**Text to read**
┄┄┄┄┄┄

When we think about the cross that Christians carry, we often think about the persecution of the church in this world.  The violence in the Middle East is just one example of the persecution of Christ in the world today.  Google the Internet website “Voice of the Martyrs” and you will read testimonies and view pictorial evidence that informs us that Christians regularly suffer and die for their faith all around the world.  There are many nations in this world where Christianity carries the death sentence by the law of the land.  There are other countries where Christianity is legal, but law enforcement will look the other way if a crime is committed against a Christian.  We in the west have been fairly blessed to avoid such persecution for now, but at the rate things are going in this nation, our children and grandchildren may well be asked to surrender their lives for the sake of the cross.
As bad as all of this is, it is not the most dangerous cross we face.  The most dangerous cross comes from within.  Our own sinful nature works to convince us that the plan of salvation laid out in the Bible just doesn’t make sense.  It insists that God’s plan of salvation should conform to our wants, our desires, our felt needs.  Our sinful nature wants to judge itself according to its own rules and not according to God’s rules.  Instead of relying on God’s promises, our sinful nature wants to judge God.  Does God’s way make me healthy, wealthy, and wise?  Does it make me feel good?  Our sinful nature wants us to forget about what God said and rely on our own feelings instead.  This cross is actually more dangerous than outward persecution.  When we deny the true meaning of what it means to be the Christ, we reject the very forgiveness, life, and salvation that Jesus earned for us by being true to His mission as the Christ … by suffering and then rising from the dead.

┄┄┄┄┄┄

**Recorded data**
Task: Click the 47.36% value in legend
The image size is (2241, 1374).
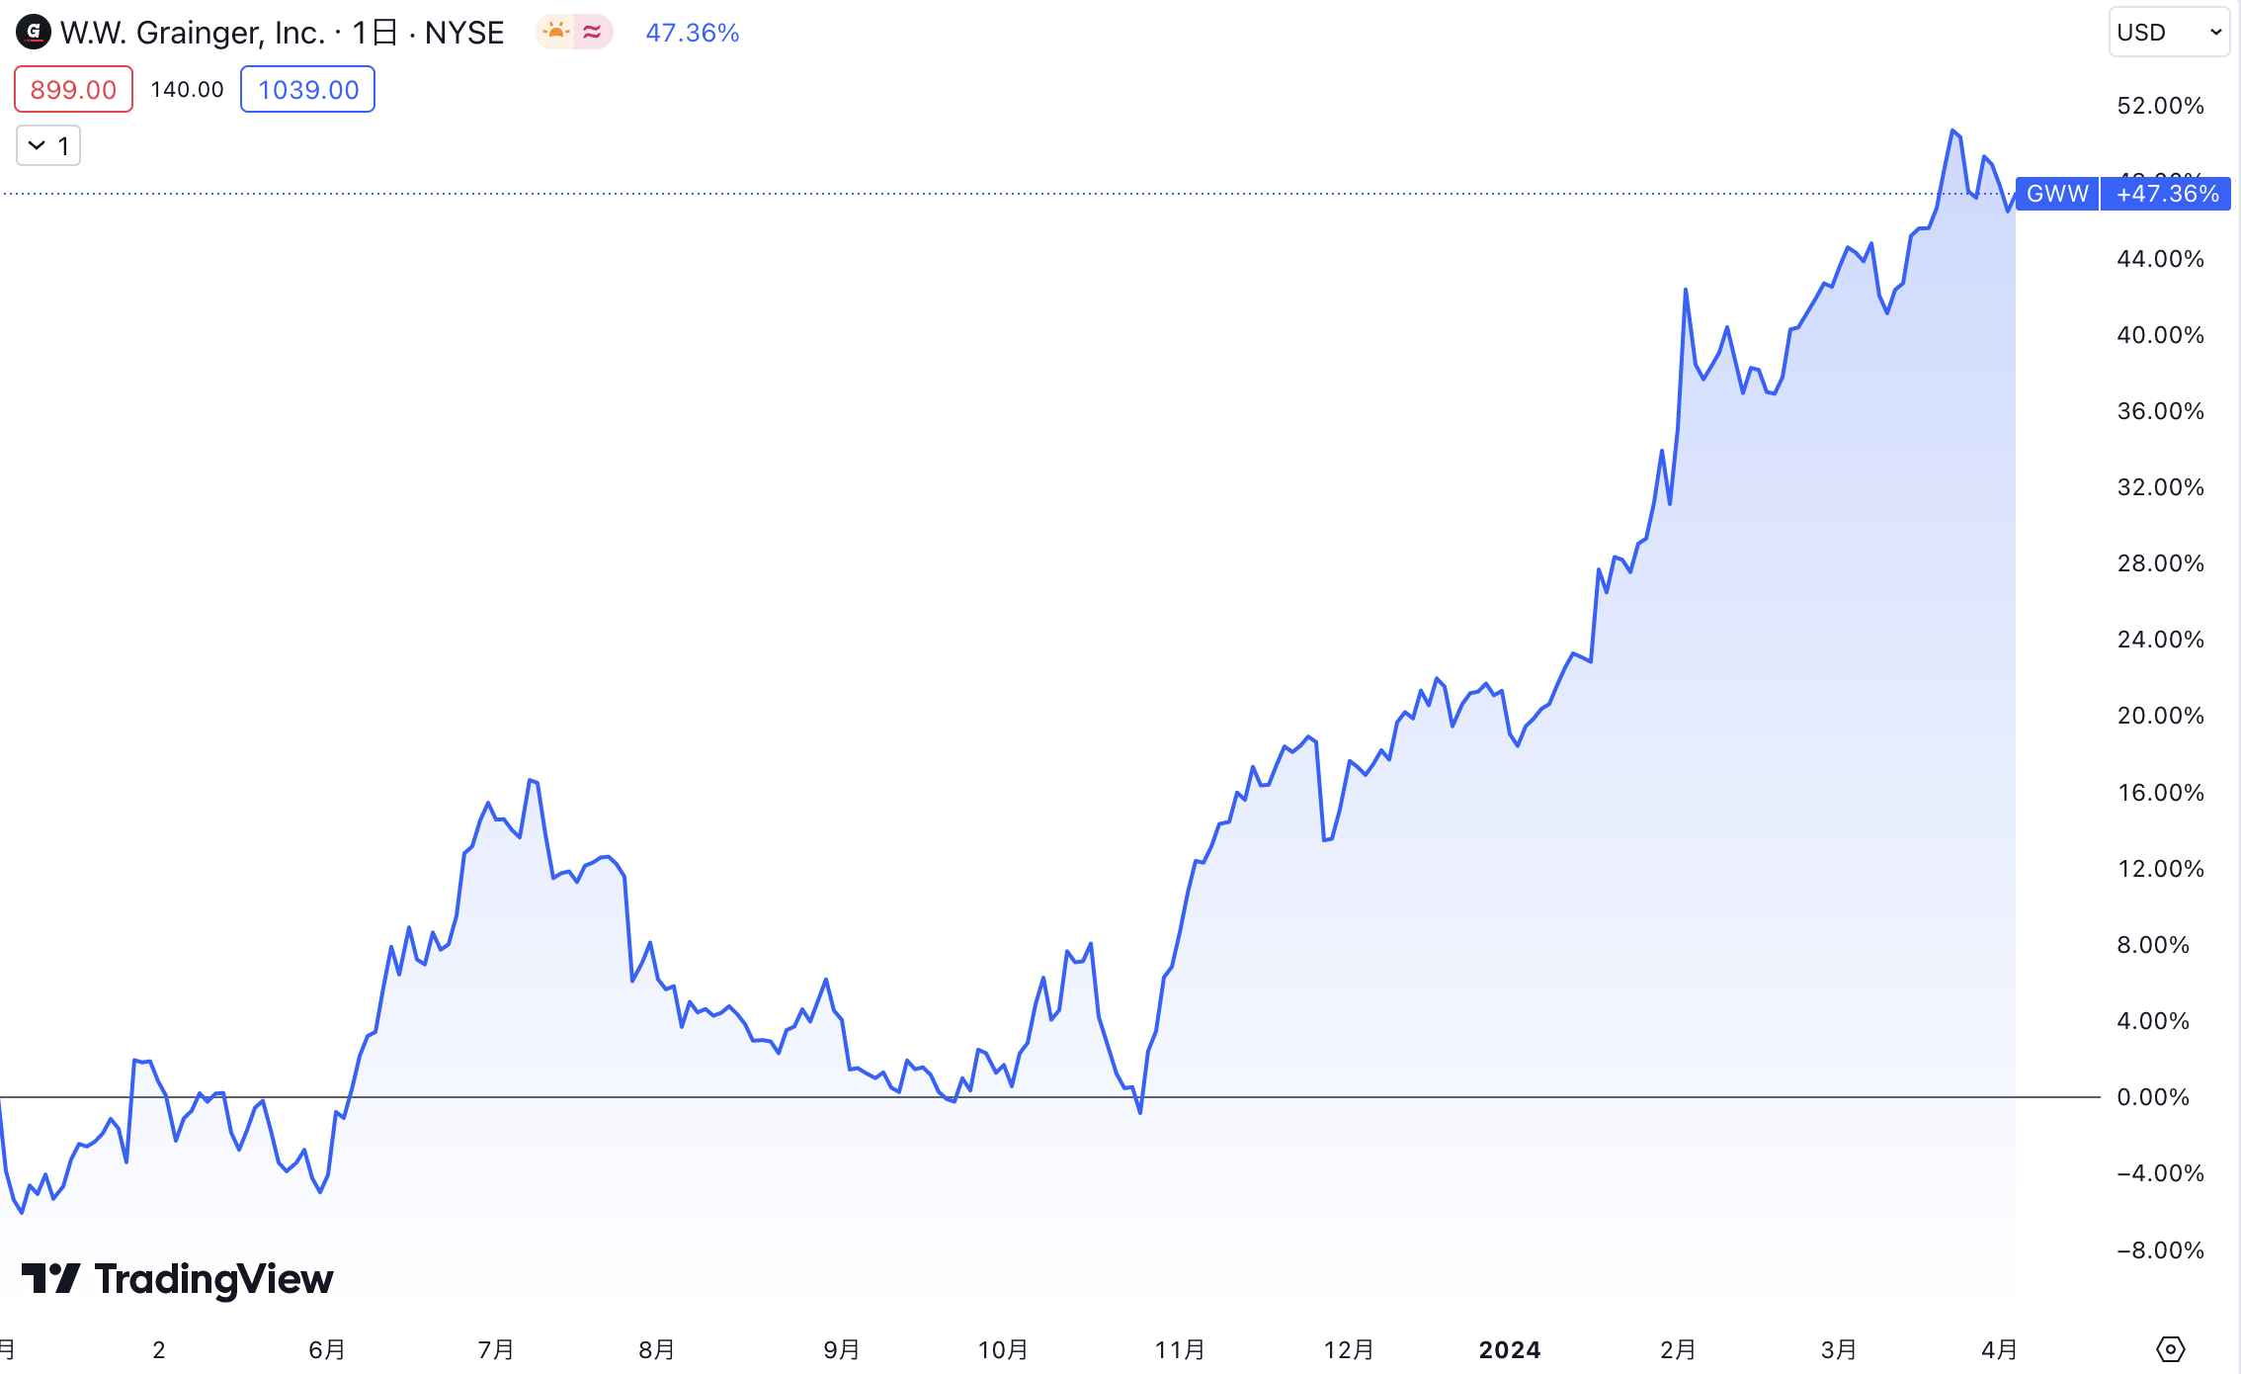Action: click(692, 33)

┄┄┄┄┄┄

**Work instructions**
[A] In the text on the cross that Christians carry, where does the most dangerous cross come from?
[B] Resume the text on the cross that Christians carry, picking up right after its final sentence.

**Responses to the tasks**
[A] It comes from within.

[B]
The devil used Peter to tempt Jesus to give up the mission of the Christ.  Jesus resisted the temptation and kept His appointment with the cross.  Jesus’ suffering and death earned the forgiveness of sins for all people.  His resurrection from the dead opened heaven to us all.
After Jesus rose from the dead, He gave Peter and all the disciples a clear understanding of what it means to be the Christ.  On Pentecost, Peter preached the confession that he received from God the Father Almighty.  He understood it so well that he eventually lost his life on earth for that confession.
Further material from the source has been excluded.